HMD, the owner of the Nokia brand, will be designing the new devices, while Foxconn will handle manufacturing. REUTERS/Dado Ruvic

Nokia executive Mike Wang has confirmed that that the company is indeed planning to reveal three or four new Nokia-branded devices running Google’s Android mobile operating system, according to Android Authority.

The three or four new device will actually be composed of both smartphones and tablets. Although Nokia will make its official announcements before the end of 2016, the new devices may possibly be launched in 2017. The release date of the new Nokia Android devices will apparently depend on the company’s testing and development.

The new Android-powered Nokia devices will be designed by HMD, the Finnish company that bought the licensing rights to use the Nokia brand. HMD is also notable for being made up of former Nokia and Microsoft employees.

The new device will be manufactured by Foxconn, a Taiwanese company that’s known for manufacturing products like the iPhone, BlackBerry, the PlayStation 4, Xbox One and the Wii U.

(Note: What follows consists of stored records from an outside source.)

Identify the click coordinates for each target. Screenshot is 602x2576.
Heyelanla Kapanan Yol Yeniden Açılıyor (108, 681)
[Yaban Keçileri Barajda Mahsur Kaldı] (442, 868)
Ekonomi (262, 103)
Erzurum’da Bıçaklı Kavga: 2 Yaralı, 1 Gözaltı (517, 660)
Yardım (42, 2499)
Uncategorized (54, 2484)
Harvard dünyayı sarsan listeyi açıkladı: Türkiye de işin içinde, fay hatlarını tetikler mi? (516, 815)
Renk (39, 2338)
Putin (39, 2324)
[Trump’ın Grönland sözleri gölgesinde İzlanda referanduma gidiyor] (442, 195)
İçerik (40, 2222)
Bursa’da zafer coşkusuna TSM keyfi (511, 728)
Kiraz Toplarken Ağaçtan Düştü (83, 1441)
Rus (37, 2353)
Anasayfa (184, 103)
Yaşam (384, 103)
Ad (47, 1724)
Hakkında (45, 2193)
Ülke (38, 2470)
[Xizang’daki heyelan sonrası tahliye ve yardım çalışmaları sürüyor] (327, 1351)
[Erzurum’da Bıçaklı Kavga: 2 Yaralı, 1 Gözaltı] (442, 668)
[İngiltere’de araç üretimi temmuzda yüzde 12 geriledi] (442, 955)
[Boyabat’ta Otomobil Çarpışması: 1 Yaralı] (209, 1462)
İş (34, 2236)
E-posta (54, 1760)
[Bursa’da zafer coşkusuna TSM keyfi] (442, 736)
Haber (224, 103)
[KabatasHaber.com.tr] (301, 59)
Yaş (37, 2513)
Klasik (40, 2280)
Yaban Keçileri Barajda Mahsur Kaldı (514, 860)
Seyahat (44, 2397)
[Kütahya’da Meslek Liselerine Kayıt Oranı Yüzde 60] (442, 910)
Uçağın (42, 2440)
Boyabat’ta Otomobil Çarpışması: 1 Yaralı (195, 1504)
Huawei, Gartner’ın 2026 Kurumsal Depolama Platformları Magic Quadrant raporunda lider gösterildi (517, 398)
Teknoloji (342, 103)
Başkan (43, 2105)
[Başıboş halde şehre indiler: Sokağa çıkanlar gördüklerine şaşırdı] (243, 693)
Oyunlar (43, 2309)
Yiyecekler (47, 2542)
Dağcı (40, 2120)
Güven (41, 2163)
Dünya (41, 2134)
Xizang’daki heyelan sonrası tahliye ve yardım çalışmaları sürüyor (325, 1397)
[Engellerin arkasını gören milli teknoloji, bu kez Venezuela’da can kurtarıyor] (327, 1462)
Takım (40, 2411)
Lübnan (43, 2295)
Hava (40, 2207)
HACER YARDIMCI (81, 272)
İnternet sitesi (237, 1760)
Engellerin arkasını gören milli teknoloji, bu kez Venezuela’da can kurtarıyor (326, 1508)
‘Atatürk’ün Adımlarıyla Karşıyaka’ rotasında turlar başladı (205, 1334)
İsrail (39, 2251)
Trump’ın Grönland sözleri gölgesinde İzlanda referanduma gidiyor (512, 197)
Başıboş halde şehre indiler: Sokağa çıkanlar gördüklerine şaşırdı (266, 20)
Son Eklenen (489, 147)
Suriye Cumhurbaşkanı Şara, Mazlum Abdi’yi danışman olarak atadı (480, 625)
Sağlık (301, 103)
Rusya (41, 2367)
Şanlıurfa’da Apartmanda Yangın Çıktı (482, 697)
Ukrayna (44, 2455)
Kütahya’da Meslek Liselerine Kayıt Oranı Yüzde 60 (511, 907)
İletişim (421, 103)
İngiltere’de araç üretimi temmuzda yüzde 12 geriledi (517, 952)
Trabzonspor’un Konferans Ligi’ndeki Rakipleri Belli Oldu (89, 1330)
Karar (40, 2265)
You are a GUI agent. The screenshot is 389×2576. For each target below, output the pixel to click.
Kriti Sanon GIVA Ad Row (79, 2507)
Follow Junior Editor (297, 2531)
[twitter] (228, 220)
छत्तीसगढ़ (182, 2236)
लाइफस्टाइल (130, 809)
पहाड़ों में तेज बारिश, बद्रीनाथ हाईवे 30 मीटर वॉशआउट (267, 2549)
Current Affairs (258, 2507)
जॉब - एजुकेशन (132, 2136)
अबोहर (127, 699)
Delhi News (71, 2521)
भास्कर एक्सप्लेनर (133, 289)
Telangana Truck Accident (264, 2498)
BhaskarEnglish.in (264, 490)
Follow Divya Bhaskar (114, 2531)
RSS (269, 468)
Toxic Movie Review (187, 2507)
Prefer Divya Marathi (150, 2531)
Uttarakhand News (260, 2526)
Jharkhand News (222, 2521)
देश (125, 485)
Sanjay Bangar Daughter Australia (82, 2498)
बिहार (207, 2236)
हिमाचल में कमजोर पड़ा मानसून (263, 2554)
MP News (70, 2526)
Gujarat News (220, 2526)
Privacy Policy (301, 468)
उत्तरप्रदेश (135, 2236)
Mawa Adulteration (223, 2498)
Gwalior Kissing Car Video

As for specifications of the upcoming devices, Nokia didn’t give out any details. However, previous rumors have indicated that Nokia is planning to introduce two premium handsets this year that will run Android 7.0 Nougat.

The new Nokia smartphone will come in two sizes: 5.2-inches and 5.5-inches. Both will have QHD OLED displays. The devices are said to come with Snapdragon 820 processors and 22-megapixel cameras. Both handsets expected to come with metallic bodies that will have water and dust resistance features.

Earlier this week, HMD announced that it has hired Pekka Rantala as its new chief marketing officer. Rantala was the former CEO of Rovio, the company that created the game “Angry Birds.” He is also known for being a longtime employee of Nokia.

It will be his job to revive the Nokia brand and essentially be the one to market the upcoming new Android-powered devices. “Nokia is a globally recognized brand, and we have a chance to rejuvenate it like never before,” Rantala told CNET. “I love Nokia, I love what it stands for, and I’d love to see it rise again.”